[Collected data entries]
************

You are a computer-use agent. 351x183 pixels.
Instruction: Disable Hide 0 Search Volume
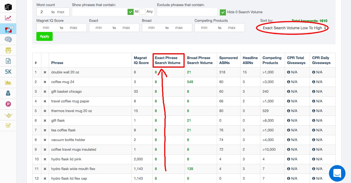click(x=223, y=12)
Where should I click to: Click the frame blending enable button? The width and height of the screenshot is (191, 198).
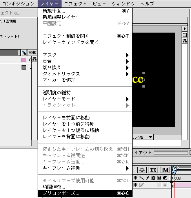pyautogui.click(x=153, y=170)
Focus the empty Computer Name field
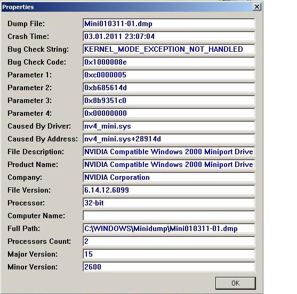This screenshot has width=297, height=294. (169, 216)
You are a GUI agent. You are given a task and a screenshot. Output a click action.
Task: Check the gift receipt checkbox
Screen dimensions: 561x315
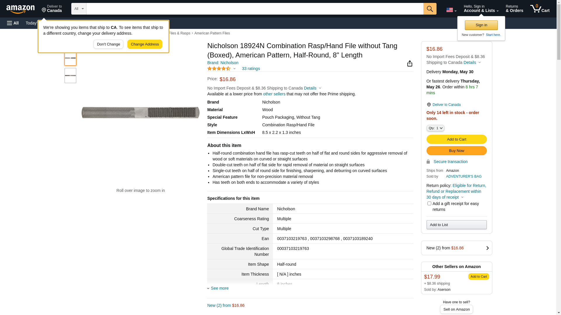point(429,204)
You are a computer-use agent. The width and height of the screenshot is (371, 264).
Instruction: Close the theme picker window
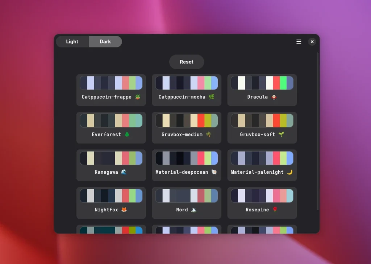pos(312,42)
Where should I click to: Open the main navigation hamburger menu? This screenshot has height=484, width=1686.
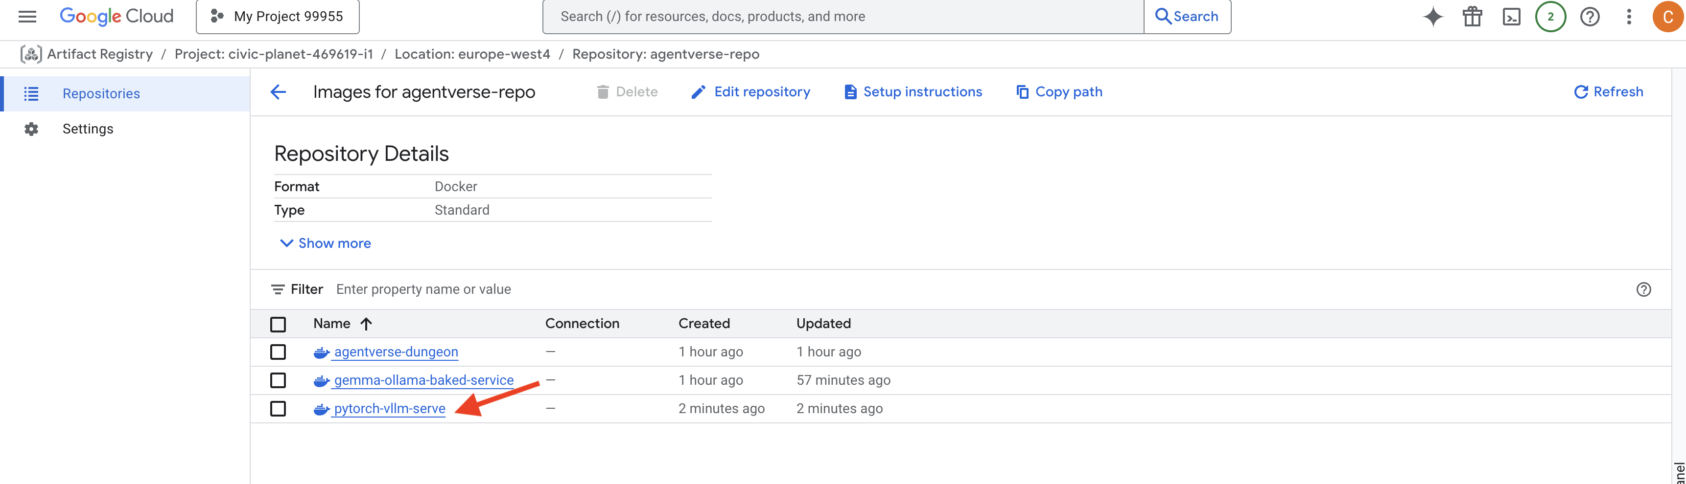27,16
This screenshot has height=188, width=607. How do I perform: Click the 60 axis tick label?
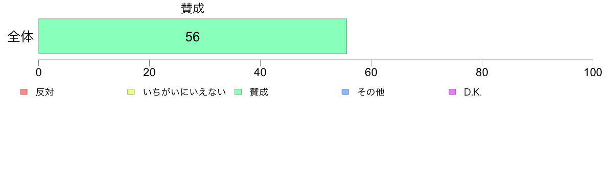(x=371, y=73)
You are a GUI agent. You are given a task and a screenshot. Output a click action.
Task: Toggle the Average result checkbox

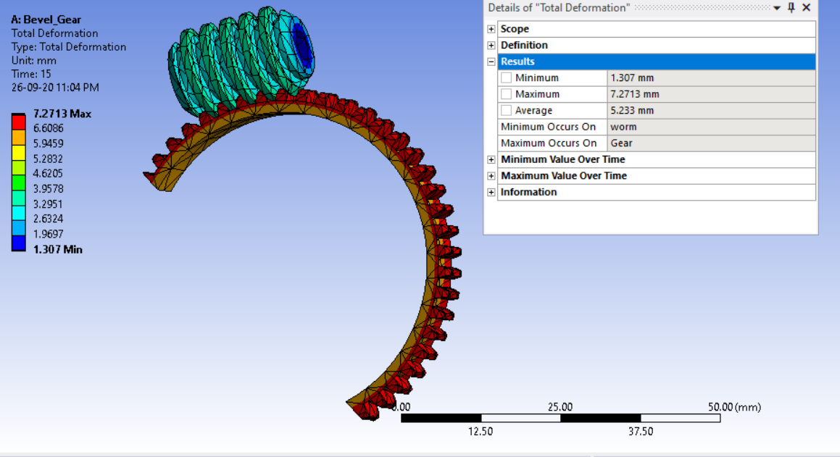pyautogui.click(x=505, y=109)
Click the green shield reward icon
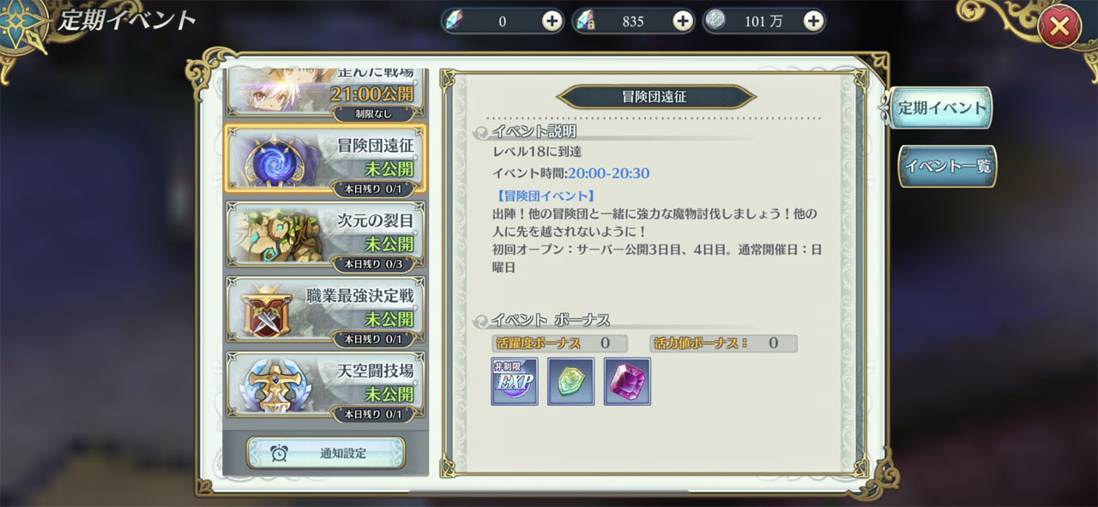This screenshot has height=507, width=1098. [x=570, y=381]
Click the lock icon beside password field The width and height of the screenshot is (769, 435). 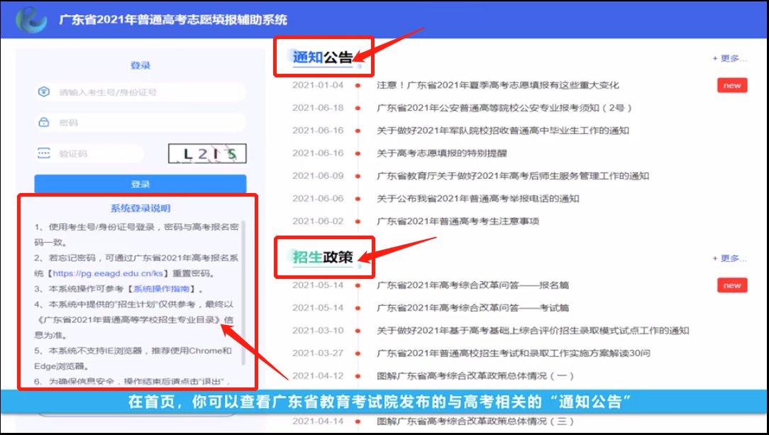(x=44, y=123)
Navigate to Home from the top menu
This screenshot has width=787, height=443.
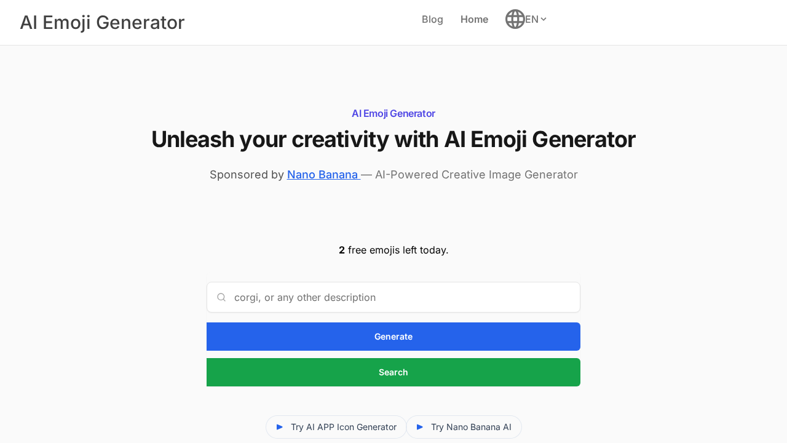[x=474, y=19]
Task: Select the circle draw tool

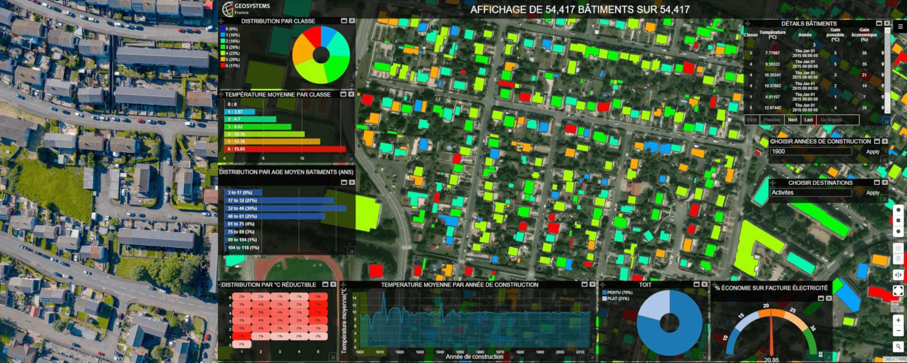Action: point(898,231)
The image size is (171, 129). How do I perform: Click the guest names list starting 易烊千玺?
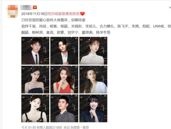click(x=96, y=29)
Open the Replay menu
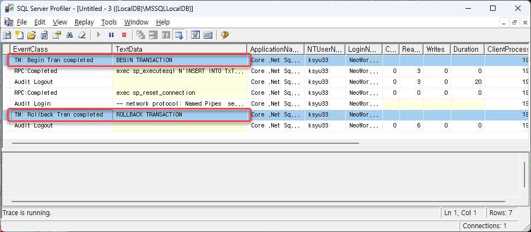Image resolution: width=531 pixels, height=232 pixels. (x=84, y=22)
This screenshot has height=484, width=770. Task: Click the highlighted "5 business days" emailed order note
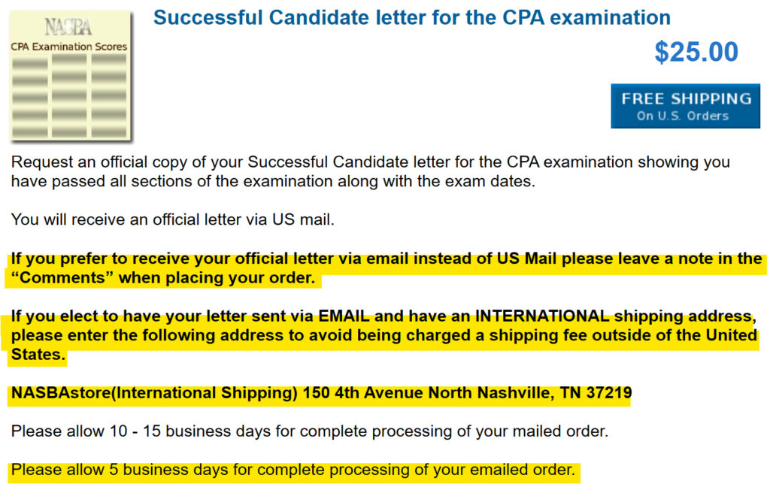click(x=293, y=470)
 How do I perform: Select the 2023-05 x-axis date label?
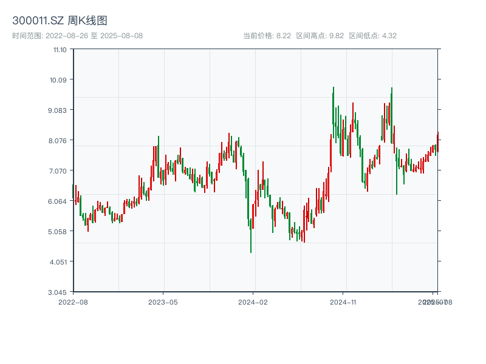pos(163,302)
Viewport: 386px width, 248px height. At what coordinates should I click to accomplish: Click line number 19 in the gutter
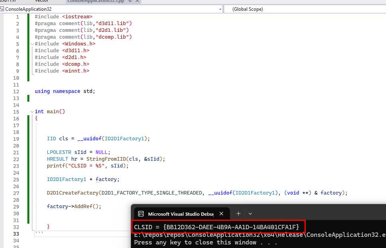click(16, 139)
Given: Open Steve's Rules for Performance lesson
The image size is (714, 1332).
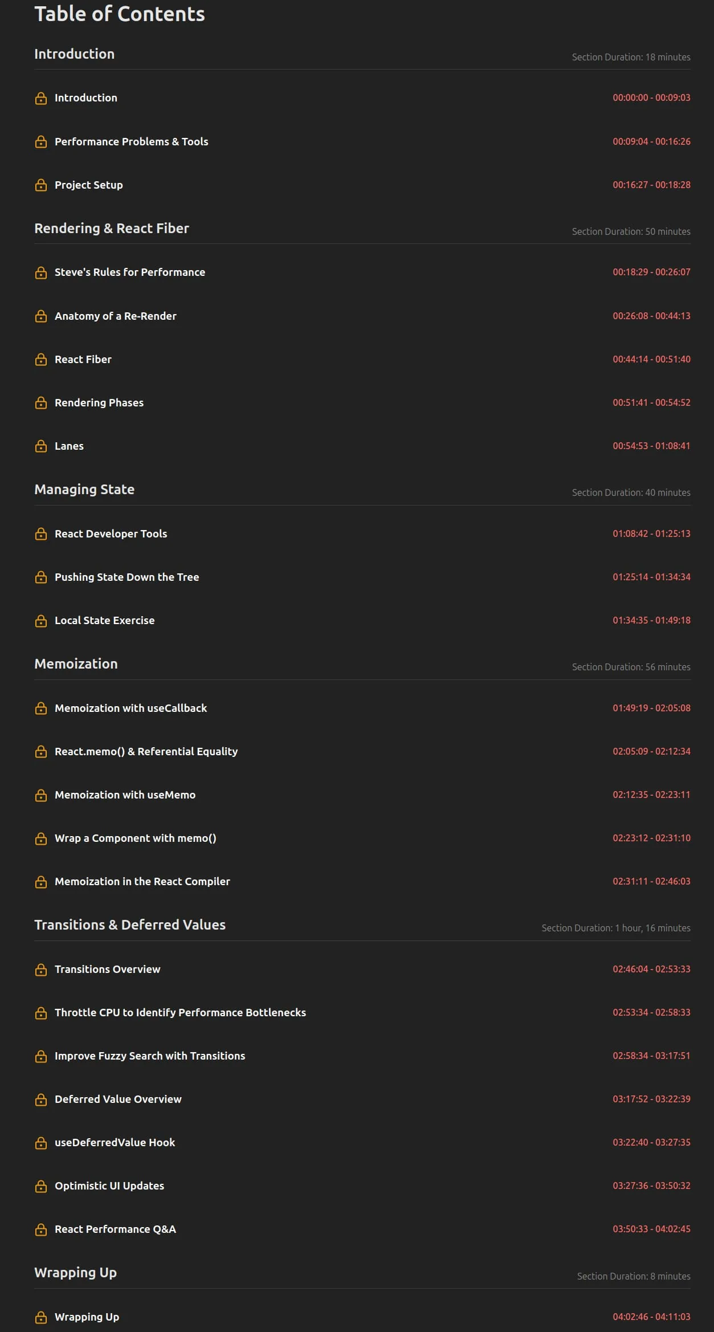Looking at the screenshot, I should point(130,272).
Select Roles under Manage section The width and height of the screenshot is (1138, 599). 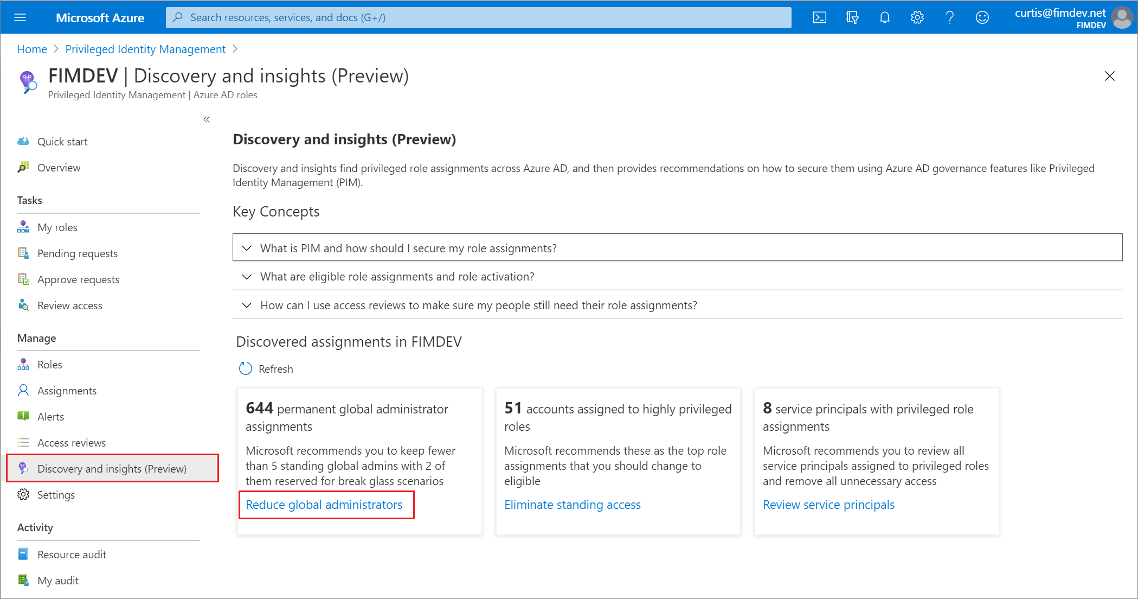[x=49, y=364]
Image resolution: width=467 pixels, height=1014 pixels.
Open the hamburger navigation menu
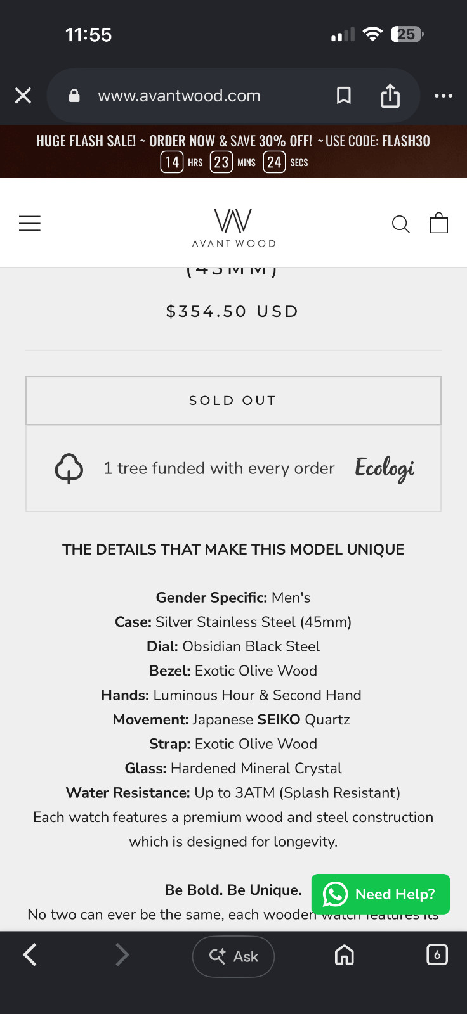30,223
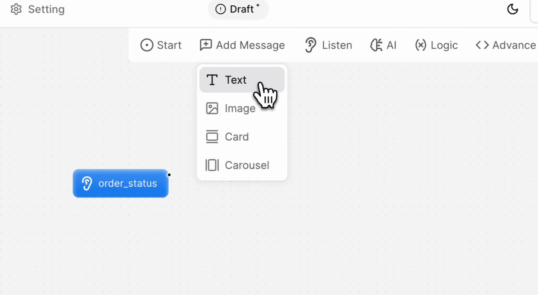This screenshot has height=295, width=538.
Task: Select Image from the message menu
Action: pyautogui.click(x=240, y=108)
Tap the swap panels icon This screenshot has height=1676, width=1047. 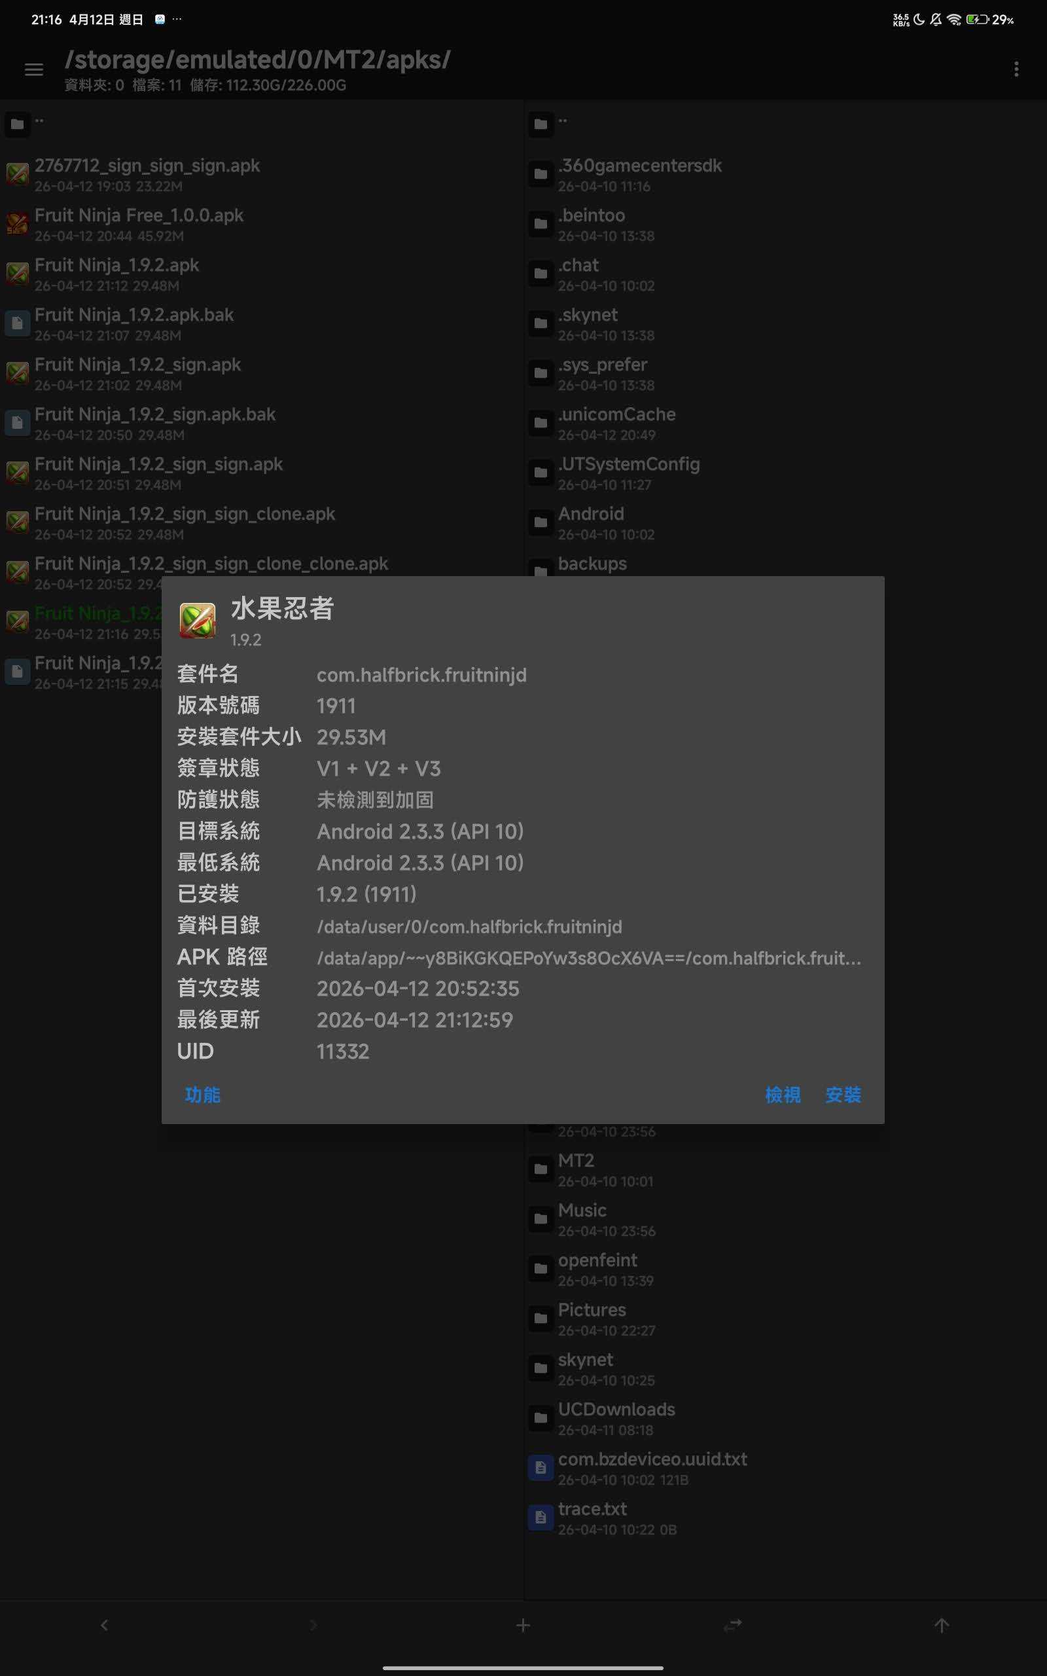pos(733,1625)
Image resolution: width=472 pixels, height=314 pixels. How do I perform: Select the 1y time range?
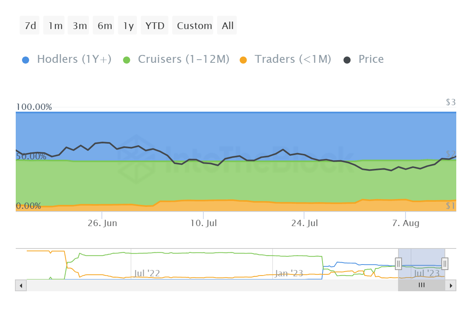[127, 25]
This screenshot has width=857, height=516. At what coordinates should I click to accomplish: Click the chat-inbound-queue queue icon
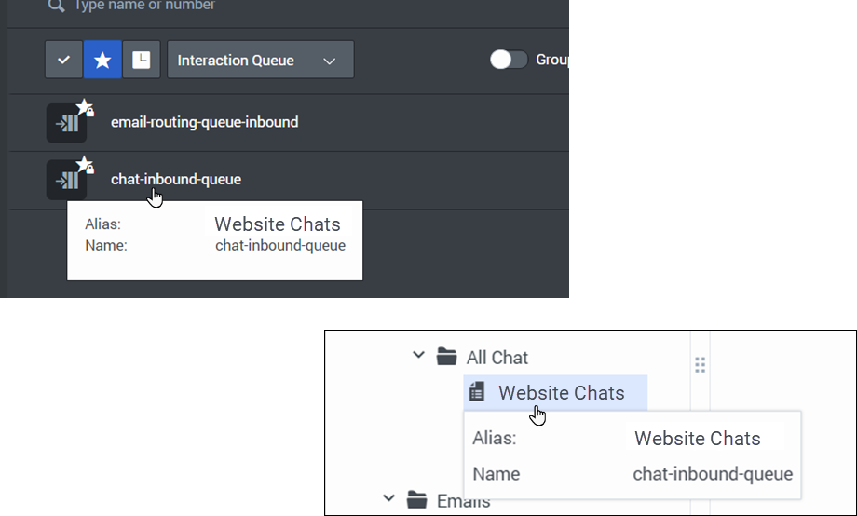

************

• [TASK DIRECTIONS]: Go through the records line by line, and copy each line that holds the string "agent".

• [RESPONSE BOX]:
You are a computer-use agent. 351x183 pixels.
You are a GUI agent. You are given a task and a screenshot. Output a click action.
You are a computer-use agent. The width and height of the screenshot is (371, 264).
You are a GUI agent. You are given a task and a screenshot. Output a click action.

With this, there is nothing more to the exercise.